1982’de İzzet Öz’ün meşhur televizyon programı Teleskop’ta yer almış. Bugün Youtube’ta da mevcut videoda Öz, “Şimdi elektronik bir çağ başladı; müzik de kuşkusuz bu çağa ayak uydurdu. Ülkemizde de bunun başarılı bir öncüsü var. Gökçen Kaynatan ve parçası Doğanın Ötesi” anonsuyla sunuyor kendisini. Kaynatan’ın bu performansına kendi çizdiği resimler de eşlik ediyor. Resimlerinde kasırgalar, tayfunlar, herşeyi yakıp kavuran güneş, çölleşen dünya, patlayan hidrojen bombaları, iskeletler var. Kaynatan’ın ‘70’lerde oluşturduğu yeni müzikal çizgide temalar hep aynı minvalde: Evren, kosmos, varoluş, doğa, cennet ve cehennem… “Biz hep cenneti düşünüyoruz. Oysa cennet bu dünyada. Ve biz bu cenneti cehenneme çeviriyoruz. Benim çocukluğumun Moda, Kalamış sahilleri yok artık. Daha küresel ısınma, iklim değişikliği lafları ortada yokken, kimse konuşmazken ben bunlara kafayı takmıştım. Doğanın intikam alacağını biliyordum” diyor.
Şimdi sırada ne var peki? Kaynatan bugünlerde son 20 yıldır üzerine çalıştığı; tüm dünya müziklerini, mesela Karadeniz tulumuyla İrlanda gaydasını biraraya getireceği; hip-hopçuların rap yaptığı; hicaz makamında bestelenmiş bir nevi gerçek bir “elektronik opera”yı dansçılarla sahneye uyarlama peşinde.
Bunun yanısıra elinde birikmiş sayısı hayli fazla çalışmasını dünya piyasasıyla buluşturma hedefinde. 2017’de İngiltere merkezli ve dünyanın farklı coğrafyalarında ‘60’lar ‘70’ler boyunca üretilen avangard işlere ilgi gösterip bunları plak olarak yeniden yayımlayan Finders Keepers şirketi kendisiyle temasa geçmiş; yayımlanmış ya da yayımlanmamış eserlerini plak olarak basmak istemiş. İlki 2017, ikincisi 2019’da olmak üzere iki albümü yayınlandığında, dünyanın farklı yerlerindeki meraklıların büyük beğenisiyle karşılanmış.

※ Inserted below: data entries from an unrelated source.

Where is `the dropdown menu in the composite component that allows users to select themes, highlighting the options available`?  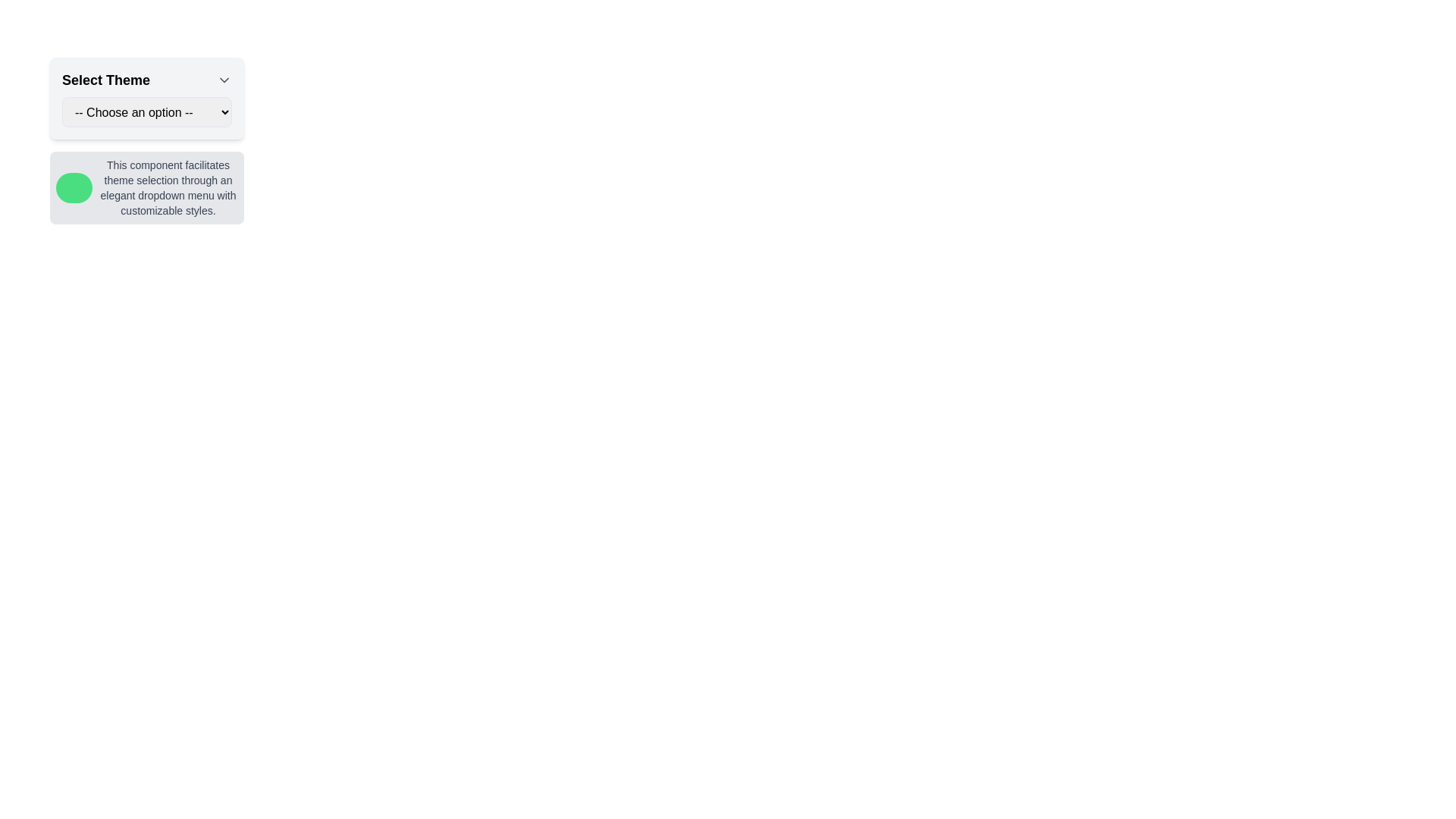
the dropdown menu in the composite component that allows users to select themes, highlighting the options available is located at coordinates (146, 140).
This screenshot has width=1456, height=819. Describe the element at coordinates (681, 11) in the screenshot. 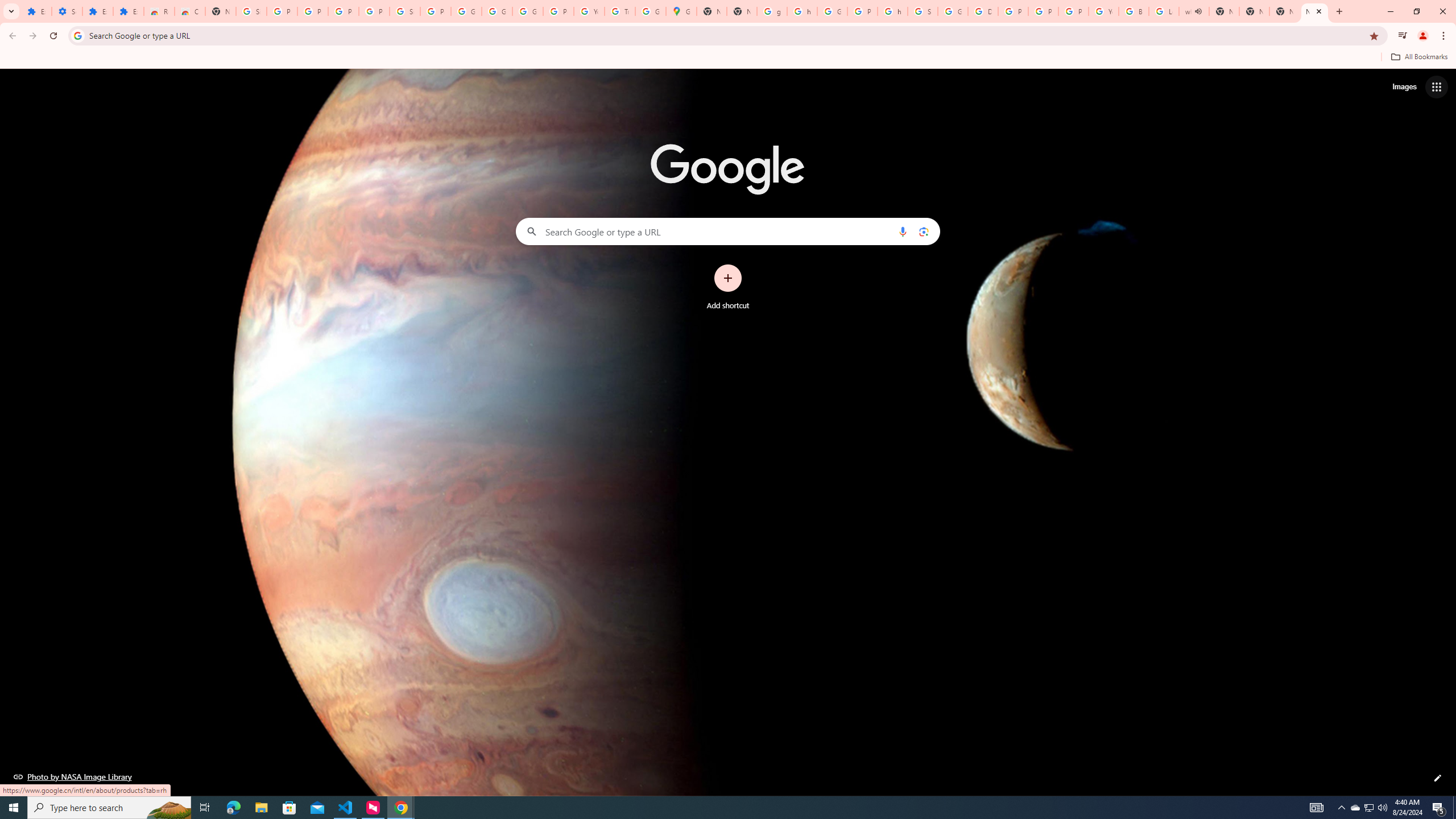

I see `'Google Maps'` at that location.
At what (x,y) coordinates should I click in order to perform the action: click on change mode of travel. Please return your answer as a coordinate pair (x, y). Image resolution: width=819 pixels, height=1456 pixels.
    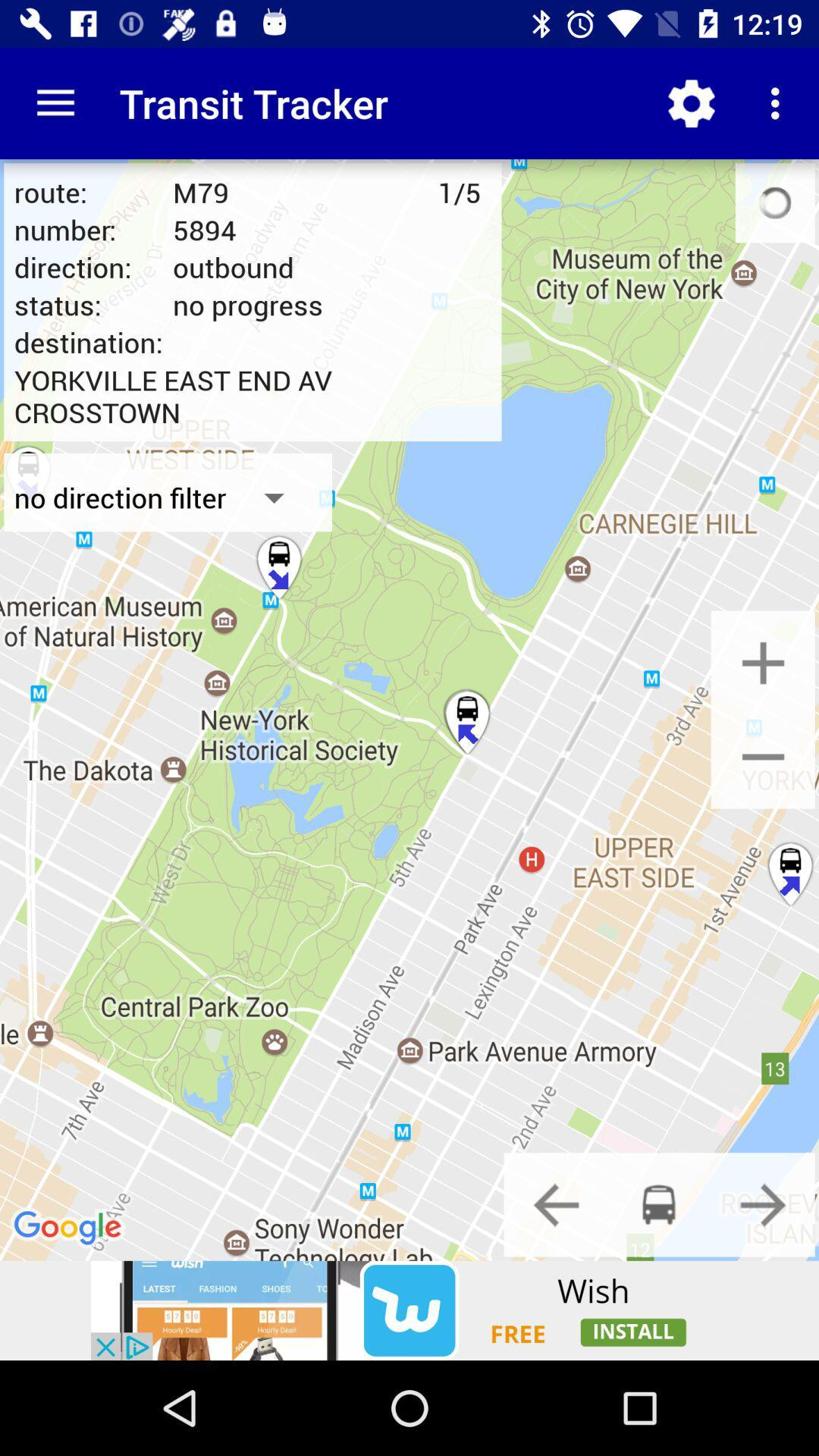
    Looking at the image, I should click on (763, 1203).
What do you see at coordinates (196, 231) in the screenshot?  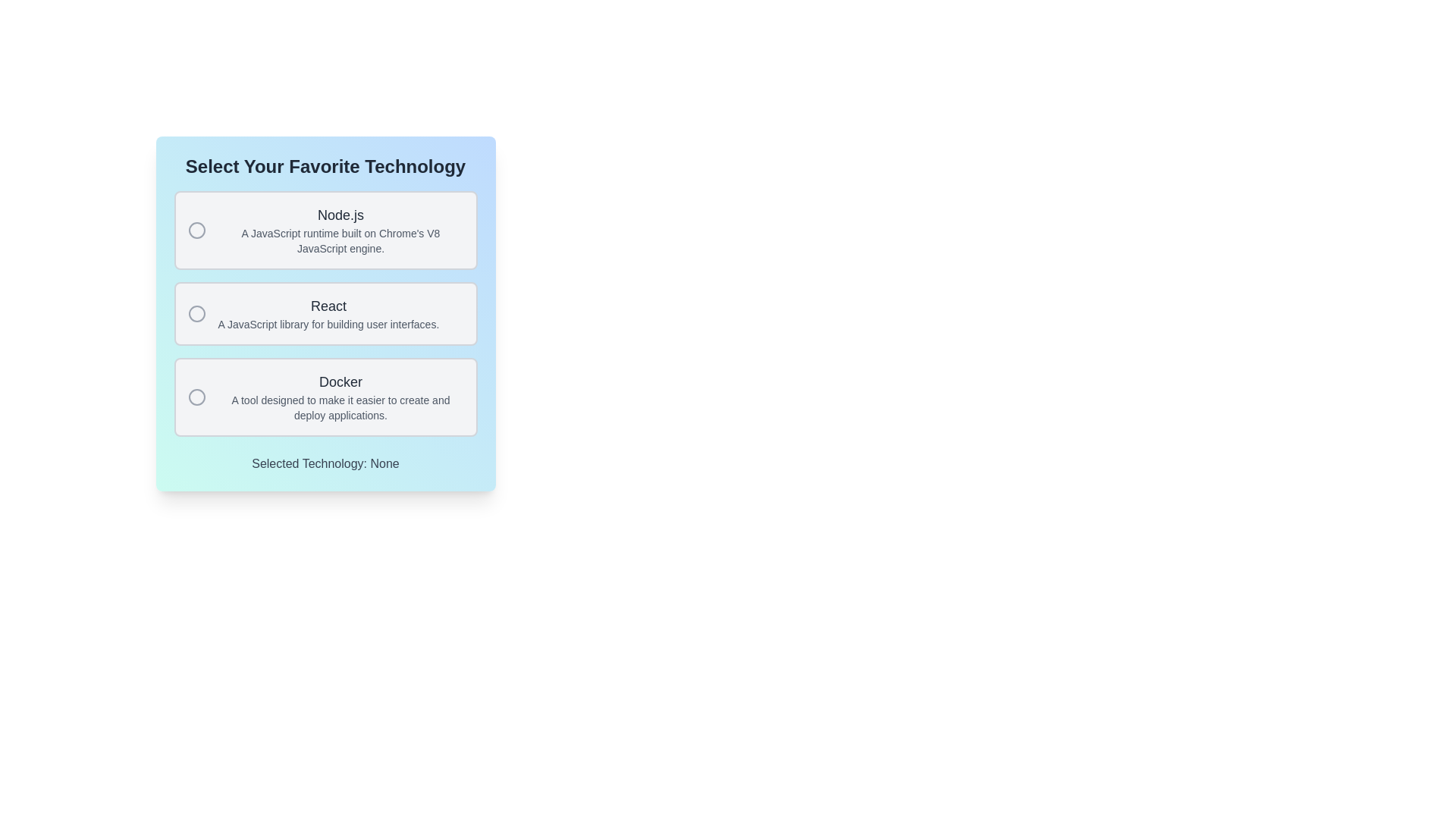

Plakları yayınlayan şirketin yöneticileri de Kaynatan’ın yaptığı müzikten çok etkilenmiş: “Benden kayıtları istediklerinde, oturdum makara bantlardan dijitale aktardım; internetten gönderdim. 1-2 gün sonra şirketin ortaklarından Doug Shipton aradı, ‘Bunları yaparken ne kullandın?’ diye sordu. Ben teknik bir soru sandım, meğer adam ‘ne kafasıyla yaptın, ne içiyordun?’ manasında sormuş. Oysa 20’li yaşlarımda bile değil başka şeyler, sigara ve alkol dahi kullanmazdım. O sayede bu yaşa kadar böyle sağlıklı geldim. O kayıtları yaparken de sadece ve sadece Çamlıca gazozu içiyordum.”